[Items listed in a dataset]
- - - -

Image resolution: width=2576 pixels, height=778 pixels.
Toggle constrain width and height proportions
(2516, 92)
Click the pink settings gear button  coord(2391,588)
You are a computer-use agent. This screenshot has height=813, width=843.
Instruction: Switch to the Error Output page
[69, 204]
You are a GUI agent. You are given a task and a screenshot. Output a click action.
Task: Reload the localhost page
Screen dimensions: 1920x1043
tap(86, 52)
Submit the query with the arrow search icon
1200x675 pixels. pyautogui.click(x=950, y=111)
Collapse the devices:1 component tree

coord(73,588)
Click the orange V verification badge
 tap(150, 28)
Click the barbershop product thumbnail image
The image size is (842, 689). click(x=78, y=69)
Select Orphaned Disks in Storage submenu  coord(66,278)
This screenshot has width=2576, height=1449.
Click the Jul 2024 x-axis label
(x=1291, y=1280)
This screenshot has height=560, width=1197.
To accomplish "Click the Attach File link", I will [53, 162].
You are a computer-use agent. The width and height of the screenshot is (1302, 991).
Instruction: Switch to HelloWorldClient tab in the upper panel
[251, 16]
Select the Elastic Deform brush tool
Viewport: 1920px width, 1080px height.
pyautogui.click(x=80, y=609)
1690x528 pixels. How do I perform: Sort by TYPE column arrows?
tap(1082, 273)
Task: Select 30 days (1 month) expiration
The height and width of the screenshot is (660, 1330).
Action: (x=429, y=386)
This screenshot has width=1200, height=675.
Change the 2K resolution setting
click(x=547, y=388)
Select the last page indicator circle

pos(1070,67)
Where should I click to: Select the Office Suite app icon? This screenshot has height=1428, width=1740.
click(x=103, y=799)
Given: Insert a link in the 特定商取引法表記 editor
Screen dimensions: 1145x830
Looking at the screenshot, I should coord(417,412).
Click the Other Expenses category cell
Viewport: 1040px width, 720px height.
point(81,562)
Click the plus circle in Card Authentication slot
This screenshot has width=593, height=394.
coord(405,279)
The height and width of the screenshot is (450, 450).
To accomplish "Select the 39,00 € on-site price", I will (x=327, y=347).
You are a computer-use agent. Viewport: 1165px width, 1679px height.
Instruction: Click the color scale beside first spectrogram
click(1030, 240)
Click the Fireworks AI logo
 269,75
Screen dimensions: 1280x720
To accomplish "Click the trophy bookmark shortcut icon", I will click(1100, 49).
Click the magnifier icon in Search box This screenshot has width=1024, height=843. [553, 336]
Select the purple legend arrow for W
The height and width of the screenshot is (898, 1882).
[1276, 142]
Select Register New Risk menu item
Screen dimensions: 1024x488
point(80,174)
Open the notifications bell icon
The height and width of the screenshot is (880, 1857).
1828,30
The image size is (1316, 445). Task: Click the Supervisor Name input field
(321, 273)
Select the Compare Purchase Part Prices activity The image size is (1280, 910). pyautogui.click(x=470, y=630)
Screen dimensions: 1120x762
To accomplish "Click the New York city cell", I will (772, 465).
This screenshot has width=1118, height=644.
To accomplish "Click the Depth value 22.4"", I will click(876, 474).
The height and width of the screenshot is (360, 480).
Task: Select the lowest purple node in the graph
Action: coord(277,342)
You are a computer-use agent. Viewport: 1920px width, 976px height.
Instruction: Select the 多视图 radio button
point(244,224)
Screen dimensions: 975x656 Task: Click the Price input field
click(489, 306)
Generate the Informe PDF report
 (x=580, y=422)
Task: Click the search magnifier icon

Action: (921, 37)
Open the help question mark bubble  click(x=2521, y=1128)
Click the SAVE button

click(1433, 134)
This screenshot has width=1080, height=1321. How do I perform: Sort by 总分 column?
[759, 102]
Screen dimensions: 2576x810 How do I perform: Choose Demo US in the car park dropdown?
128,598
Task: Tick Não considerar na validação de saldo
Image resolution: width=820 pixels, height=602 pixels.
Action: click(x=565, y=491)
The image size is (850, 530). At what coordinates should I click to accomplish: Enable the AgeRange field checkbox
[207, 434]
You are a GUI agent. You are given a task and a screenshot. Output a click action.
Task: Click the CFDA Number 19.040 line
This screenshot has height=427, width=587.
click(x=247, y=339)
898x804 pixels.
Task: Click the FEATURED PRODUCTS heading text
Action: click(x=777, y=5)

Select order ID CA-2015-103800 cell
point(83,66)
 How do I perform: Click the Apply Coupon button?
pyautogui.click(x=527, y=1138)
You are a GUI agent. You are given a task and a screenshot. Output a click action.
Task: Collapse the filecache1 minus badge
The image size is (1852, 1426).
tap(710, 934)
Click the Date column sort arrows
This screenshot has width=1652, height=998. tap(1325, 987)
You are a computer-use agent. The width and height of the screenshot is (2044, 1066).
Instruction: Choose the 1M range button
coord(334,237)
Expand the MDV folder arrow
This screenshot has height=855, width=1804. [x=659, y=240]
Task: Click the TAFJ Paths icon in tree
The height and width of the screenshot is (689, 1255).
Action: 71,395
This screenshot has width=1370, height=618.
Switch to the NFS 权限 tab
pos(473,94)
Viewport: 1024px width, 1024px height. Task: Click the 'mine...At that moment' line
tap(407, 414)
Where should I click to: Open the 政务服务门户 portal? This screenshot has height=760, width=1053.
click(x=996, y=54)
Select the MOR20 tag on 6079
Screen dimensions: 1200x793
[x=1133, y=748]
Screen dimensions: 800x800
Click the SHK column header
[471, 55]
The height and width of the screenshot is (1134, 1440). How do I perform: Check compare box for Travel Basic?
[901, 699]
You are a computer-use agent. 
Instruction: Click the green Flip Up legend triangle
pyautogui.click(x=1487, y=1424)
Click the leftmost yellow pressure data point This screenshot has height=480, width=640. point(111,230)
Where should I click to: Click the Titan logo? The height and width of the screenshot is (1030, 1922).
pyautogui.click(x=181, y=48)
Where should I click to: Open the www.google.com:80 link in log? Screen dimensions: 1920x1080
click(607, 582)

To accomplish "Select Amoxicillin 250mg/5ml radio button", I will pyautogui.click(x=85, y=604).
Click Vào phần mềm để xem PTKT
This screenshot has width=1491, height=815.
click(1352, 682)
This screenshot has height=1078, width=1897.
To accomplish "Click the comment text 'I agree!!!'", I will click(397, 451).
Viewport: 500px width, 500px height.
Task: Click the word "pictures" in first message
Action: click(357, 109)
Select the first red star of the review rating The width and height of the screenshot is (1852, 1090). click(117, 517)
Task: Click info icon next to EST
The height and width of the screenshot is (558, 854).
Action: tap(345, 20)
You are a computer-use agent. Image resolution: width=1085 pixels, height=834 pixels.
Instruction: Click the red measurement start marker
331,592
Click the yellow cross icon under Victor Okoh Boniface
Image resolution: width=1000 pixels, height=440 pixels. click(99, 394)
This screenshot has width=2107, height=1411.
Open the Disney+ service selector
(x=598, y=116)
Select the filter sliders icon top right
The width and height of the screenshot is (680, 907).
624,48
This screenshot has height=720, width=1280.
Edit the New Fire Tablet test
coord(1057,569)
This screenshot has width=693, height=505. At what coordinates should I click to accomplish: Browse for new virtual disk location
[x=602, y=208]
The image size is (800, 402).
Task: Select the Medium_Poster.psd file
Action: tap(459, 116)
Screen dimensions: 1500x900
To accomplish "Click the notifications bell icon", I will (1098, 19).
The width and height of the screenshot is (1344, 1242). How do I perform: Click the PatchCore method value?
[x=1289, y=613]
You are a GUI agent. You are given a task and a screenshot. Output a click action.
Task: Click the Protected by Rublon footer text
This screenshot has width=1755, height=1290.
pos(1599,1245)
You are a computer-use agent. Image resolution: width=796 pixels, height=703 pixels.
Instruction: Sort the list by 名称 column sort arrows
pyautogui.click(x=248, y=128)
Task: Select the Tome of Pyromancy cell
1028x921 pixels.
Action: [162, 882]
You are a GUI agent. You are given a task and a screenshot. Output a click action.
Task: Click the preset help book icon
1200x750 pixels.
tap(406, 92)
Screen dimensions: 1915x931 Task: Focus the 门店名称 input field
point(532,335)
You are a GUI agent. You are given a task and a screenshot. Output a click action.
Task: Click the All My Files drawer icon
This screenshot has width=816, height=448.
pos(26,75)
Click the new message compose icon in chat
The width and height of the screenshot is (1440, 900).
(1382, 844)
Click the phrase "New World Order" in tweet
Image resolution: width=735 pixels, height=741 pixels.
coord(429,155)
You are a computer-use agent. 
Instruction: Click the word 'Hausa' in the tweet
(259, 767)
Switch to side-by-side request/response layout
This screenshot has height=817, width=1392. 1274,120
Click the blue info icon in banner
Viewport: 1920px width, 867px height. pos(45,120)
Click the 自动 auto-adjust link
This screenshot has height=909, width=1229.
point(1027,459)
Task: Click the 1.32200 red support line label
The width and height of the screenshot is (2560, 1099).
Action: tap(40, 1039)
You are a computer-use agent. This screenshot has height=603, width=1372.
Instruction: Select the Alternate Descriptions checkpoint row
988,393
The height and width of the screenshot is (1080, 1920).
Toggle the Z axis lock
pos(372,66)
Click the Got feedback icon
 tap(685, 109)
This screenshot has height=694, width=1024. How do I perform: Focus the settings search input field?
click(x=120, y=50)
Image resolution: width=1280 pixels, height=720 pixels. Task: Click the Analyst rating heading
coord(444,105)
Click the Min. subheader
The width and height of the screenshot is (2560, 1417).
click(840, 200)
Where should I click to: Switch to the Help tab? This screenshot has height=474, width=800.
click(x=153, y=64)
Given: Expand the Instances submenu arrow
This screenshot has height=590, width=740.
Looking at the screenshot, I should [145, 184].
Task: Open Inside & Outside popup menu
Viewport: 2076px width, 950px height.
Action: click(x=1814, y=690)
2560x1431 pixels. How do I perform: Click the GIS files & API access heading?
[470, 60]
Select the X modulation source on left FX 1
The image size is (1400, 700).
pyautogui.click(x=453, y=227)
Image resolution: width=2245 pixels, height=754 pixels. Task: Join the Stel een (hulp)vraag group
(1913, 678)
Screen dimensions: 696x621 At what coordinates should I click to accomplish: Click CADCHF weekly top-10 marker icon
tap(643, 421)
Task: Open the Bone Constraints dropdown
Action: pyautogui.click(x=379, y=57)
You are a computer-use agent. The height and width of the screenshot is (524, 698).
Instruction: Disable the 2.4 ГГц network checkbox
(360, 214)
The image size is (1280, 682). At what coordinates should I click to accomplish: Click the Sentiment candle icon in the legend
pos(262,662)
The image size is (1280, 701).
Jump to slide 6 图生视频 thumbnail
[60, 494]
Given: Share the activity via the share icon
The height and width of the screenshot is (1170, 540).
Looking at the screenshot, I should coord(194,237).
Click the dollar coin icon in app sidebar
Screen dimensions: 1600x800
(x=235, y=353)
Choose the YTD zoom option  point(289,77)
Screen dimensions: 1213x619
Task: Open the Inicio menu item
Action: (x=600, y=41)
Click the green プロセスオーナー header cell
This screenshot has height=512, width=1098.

- - - -

Repeat the entries word for word, starting at the line containing "Screen dimensions: 800x800" and ending with the line containing "coord(1057,569)", including both of those lines.

Screen dimensions: 800x800
Click the SHK column header
[471, 55]
The height and width of the screenshot is (1134, 1440). How do I perform: Check compare box for Travel Basic?
[901, 699]
You are a computer-use agent. 
Instruction: Click the green Flip Up legend triangle
pyautogui.click(x=1487, y=1424)
Click the leftmost yellow pressure data point This screenshot has height=480, width=640. point(111,230)
Where should I click to: Click the Titan logo? The height and width of the screenshot is (1030, 1922).
pyautogui.click(x=181, y=48)
Where should I click to: Open the www.google.com:80 link in log? Screen dimensions: 1920x1080
click(607, 582)

To accomplish "Select Amoxicillin 250mg/5ml radio button", I will pyautogui.click(x=85, y=604).
Click Vào phần mềm để xem PTKT
This screenshot has width=1491, height=815.
click(1352, 682)
This screenshot has height=1078, width=1897.
To accomplish "Click the comment text 'I agree!!!'", I will click(397, 451).
Viewport: 500px width, 500px height.
Task: Click the word "pictures" in first message
Action: click(357, 109)
Select the first red star of the review rating The width and height of the screenshot is (1852, 1090). click(117, 517)
Task: Click info icon next to EST
The height and width of the screenshot is (558, 854).
Action: tap(345, 20)
You are a computer-use agent. Image resolution: width=1085 pixels, height=834 pixels.
Instruction: Click the red measurement start marker
331,592
Click the yellow cross icon under Victor Okoh Boniface
Image resolution: width=1000 pixels, height=440 pixels. click(99, 394)
This screenshot has width=2107, height=1411.
Open the Disney+ service selector
(x=598, y=116)
Select the filter sliders icon top right
The width and height of the screenshot is (680, 907).
624,48
This screenshot has height=720, width=1280.
Edit the New Fire Tablet test
coord(1057,569)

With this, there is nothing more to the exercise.